◆ Required work
Lay out the data below, everything from the line containing "Tick the debugQuery checkbox" down to the line containing "Click the Thiết", as a two-column CSV with the headers instruction and response. Each row should pair one instruction with its answer, with each value in a single quoted field and any line breaks replaced by spaces.

◆ Exercise material
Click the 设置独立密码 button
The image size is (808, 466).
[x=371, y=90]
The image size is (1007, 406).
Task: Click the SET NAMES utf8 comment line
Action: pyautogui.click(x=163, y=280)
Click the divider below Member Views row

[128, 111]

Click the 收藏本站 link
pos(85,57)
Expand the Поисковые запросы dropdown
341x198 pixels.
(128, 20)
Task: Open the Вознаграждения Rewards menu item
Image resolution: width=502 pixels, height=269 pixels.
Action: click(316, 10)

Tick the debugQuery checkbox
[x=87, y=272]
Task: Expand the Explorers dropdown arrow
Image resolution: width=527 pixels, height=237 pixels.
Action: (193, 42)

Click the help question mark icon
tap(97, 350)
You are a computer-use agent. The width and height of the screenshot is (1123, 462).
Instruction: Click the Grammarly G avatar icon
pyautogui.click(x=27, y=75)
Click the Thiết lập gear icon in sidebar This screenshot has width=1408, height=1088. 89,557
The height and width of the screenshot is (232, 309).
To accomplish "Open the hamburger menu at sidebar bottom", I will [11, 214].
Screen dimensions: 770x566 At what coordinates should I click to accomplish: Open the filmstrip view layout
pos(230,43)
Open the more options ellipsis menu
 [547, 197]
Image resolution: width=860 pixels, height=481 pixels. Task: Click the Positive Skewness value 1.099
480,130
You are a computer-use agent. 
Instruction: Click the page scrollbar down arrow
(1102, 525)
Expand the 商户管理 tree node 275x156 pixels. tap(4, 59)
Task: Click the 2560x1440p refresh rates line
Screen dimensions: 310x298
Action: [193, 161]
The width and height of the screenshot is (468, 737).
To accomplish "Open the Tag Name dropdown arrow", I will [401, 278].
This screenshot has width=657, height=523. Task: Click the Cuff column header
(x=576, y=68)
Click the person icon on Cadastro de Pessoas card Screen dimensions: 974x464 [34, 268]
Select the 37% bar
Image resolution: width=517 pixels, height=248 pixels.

◆ Answer to the problem
instruction,response
"Tick the debugQuery checkbox","[x=87, y=272]"
"Task: Expand the Explorers dropdown arrow Image resolution: width=527 pixels, height=237 pixels.","Action: (193, 42)"
"Click the help question mark icon","tap(97, 350)"
"You are a computer-use agent. The width and height of the screenshot is (1123, 462). Instruction: Click the Grammarly G avatar icon","pyautogui.click(x=27, y=75)"
"Click the Thiết lập gear icon in sidebar This screenshot has width=1408, height=1088.","89,557"